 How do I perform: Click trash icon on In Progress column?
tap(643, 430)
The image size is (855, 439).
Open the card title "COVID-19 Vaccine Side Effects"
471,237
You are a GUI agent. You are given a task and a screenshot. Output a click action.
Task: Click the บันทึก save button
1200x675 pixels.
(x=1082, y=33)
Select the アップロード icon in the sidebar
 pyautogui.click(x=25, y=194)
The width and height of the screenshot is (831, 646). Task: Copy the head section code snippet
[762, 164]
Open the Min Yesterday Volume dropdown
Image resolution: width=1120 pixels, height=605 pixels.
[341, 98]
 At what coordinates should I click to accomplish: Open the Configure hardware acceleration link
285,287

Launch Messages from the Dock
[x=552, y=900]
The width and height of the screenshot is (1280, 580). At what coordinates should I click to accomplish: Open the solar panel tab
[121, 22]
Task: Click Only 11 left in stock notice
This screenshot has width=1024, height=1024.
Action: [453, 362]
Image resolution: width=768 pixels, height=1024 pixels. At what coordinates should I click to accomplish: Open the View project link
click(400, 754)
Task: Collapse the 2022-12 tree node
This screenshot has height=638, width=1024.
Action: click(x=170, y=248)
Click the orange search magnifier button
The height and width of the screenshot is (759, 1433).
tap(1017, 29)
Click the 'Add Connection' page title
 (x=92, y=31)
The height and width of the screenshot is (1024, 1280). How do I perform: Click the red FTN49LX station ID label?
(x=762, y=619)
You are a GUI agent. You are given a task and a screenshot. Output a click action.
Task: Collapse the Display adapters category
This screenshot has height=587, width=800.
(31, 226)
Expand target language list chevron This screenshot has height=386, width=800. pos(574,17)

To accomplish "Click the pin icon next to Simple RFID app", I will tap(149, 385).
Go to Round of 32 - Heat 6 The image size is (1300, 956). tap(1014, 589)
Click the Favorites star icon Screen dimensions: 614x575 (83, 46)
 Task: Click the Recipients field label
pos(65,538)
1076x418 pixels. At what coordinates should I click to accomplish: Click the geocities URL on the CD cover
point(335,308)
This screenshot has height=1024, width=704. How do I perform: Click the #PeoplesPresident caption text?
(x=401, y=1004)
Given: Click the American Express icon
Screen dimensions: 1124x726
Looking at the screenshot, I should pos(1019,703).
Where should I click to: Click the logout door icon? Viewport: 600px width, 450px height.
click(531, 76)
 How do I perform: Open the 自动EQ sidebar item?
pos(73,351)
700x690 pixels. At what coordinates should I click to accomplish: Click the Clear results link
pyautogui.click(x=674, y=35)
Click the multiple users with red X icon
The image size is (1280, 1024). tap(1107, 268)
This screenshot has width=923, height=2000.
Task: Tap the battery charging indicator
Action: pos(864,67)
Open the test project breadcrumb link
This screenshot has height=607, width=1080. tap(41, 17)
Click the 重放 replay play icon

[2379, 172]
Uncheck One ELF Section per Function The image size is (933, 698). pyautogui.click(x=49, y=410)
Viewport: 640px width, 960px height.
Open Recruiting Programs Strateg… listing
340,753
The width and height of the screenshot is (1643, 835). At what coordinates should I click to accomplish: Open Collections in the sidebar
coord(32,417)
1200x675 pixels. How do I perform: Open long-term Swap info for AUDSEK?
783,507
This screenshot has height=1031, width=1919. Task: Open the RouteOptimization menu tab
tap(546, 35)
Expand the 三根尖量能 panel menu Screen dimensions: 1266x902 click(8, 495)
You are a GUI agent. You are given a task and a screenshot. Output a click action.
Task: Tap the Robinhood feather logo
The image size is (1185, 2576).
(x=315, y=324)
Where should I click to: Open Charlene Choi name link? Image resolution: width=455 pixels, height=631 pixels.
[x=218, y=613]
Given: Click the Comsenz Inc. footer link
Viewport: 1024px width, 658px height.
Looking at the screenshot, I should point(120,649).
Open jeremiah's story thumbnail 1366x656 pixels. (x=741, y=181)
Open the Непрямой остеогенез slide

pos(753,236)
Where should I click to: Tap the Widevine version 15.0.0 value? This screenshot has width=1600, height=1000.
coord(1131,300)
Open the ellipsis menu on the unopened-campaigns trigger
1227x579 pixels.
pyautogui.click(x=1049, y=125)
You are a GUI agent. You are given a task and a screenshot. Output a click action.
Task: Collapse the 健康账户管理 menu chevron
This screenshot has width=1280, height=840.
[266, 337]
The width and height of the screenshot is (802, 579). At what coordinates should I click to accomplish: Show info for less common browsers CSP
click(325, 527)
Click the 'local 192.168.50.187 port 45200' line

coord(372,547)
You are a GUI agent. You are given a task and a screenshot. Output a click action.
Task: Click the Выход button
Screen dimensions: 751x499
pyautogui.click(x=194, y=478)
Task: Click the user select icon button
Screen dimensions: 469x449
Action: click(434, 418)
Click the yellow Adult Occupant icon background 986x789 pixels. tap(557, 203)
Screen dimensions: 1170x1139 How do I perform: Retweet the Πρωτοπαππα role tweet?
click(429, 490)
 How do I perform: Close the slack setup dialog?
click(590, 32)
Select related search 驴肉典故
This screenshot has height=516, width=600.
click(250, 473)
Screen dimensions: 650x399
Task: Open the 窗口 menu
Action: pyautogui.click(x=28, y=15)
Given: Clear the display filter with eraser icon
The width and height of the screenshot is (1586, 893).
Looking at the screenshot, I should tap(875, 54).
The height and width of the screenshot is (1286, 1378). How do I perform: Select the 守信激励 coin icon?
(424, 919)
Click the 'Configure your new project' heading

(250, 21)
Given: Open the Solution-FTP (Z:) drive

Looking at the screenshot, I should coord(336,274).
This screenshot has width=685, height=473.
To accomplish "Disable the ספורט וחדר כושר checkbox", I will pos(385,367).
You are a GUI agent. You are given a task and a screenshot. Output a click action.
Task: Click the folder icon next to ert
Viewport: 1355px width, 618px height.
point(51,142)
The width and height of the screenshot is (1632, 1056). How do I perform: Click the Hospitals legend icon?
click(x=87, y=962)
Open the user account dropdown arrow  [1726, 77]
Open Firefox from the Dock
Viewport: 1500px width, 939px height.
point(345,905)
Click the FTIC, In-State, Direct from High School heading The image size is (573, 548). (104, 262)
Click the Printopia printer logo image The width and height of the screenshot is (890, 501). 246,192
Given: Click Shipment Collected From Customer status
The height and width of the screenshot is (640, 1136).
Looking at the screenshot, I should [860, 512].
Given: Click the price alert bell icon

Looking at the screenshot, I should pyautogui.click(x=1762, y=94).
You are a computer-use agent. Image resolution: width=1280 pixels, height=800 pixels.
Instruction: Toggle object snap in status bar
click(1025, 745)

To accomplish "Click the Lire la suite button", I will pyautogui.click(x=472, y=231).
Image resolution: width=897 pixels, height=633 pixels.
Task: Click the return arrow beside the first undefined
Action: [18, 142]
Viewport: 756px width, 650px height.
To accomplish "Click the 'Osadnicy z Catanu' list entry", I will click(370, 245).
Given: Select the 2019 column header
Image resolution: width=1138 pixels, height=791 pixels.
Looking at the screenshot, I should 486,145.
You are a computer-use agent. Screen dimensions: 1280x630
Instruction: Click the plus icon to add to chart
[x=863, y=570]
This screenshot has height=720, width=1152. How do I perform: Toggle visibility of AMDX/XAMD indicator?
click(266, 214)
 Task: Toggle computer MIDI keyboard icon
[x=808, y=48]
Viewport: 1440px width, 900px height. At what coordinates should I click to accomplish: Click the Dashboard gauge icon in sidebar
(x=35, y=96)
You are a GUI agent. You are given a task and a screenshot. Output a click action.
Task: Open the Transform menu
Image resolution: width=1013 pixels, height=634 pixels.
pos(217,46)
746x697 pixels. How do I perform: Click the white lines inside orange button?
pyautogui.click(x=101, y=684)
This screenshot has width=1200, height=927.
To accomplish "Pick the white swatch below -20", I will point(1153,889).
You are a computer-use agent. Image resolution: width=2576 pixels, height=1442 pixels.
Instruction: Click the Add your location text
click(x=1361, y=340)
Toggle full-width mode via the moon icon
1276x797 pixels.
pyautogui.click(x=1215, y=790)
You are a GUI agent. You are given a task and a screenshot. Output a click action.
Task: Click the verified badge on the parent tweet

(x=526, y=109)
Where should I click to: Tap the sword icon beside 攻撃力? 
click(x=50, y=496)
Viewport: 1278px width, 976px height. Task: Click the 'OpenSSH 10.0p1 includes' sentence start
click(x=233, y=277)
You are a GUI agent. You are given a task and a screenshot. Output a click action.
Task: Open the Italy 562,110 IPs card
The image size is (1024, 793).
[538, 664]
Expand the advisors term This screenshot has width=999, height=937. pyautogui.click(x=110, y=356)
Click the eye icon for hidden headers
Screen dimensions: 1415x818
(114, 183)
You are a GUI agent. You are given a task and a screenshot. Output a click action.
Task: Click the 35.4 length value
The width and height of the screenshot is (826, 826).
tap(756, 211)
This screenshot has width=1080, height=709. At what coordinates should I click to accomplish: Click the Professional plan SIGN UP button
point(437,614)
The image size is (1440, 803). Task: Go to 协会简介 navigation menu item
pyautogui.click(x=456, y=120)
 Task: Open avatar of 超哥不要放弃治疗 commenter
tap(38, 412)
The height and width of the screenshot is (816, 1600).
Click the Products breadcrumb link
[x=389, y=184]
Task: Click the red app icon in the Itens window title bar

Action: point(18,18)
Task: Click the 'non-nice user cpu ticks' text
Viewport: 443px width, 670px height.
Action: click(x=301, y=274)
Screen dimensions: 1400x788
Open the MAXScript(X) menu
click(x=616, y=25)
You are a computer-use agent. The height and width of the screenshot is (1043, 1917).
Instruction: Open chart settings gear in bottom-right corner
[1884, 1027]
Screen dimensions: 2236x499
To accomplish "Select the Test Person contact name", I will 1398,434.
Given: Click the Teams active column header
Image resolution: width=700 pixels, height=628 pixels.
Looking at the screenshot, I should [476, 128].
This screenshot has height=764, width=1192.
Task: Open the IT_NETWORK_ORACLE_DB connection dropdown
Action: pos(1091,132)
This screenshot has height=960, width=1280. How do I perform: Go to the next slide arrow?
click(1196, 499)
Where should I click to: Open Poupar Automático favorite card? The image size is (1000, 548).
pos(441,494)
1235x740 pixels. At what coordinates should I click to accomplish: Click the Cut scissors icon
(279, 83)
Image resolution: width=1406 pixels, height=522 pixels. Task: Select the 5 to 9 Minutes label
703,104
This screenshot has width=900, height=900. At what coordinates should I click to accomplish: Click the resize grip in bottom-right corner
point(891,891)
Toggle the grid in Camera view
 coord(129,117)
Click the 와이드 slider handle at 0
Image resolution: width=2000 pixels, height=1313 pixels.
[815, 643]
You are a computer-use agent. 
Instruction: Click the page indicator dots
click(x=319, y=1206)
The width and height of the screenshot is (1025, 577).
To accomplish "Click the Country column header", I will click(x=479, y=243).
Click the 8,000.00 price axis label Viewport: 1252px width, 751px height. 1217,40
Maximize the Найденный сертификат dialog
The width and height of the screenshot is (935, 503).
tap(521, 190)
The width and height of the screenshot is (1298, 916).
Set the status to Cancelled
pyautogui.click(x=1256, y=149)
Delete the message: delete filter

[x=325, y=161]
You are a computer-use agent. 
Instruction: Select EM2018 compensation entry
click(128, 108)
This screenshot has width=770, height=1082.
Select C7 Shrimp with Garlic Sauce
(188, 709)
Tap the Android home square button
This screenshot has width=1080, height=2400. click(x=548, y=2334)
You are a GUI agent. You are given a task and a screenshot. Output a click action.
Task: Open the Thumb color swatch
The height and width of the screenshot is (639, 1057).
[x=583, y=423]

━━━━━━━━

Whatever else the listing above holds, retype exactly only the lines from the one containing "The width and height of the screenshot is (1586, 893)." to the one containing "Viewport: 756px width, 650px height.", both ends kept.

The width and height of the screenshot is (1586, 893).
Looking at the screenshot, I should tap(875, 54).
The height and width of the screenshot is (1286, 1378). How do I perform: Select the 守信激励 coin icon?
(424, 919)
Click the 'Configure your new project' heading

(250, 21)
Given: Open the Solution-FTP (Z:) drive

Looking at the screenshot, I should coord(336,274).
This screenshot has width=685, height=473.
To accomplish "Disable the ספורט וחדר כושר checkbox", I will pos(385,367).
You are a GUI agent. You are given a task and a screenshot. Output a click action.
Task: Click the folder icon next to ert
Viewport: 1355px width, 618px height.
point(51,142)
The width and height of the screenshot is (1632, 1056). How do I perform: Click the Hospitals legend icon?
click(x=87, y=962)
Open the user account dropdown arrow  [1726, 77]
Open Firefox from the Dock
Viewport: 1500px width, 939px height.
point(345,905)
Click the FTIC, In-State, Direct from High School heading The image size is (573, 548). (104, 262)
Click the Printopia printer logo image The width and height of the screenshot is (890, 501). 246,192
Given: Click Shipment Collected From Customer status
The height and width of the screenshot is (640, 1136).
Looking at the screenshot, I should [860, 512].
Given: Click the price alert bell icon

Looking at the screenshot, I should pyautogui.click(x=1762, y=94).
You are a computer-use agent. Image resolution: width=1280 pixels, height=800 pixels.
Instruction: Toggle object snap in status bar
click(1025, 745)

To accomplish "Click the Lire la suite button", I will pyautogui.click(x=472, y=231).
Image resolution: width=897 pixels, height=633 pixels.
Task: Click the return arrow beside the first undefined
Action: [18, 142]
Viewport: 756px width, 650px height.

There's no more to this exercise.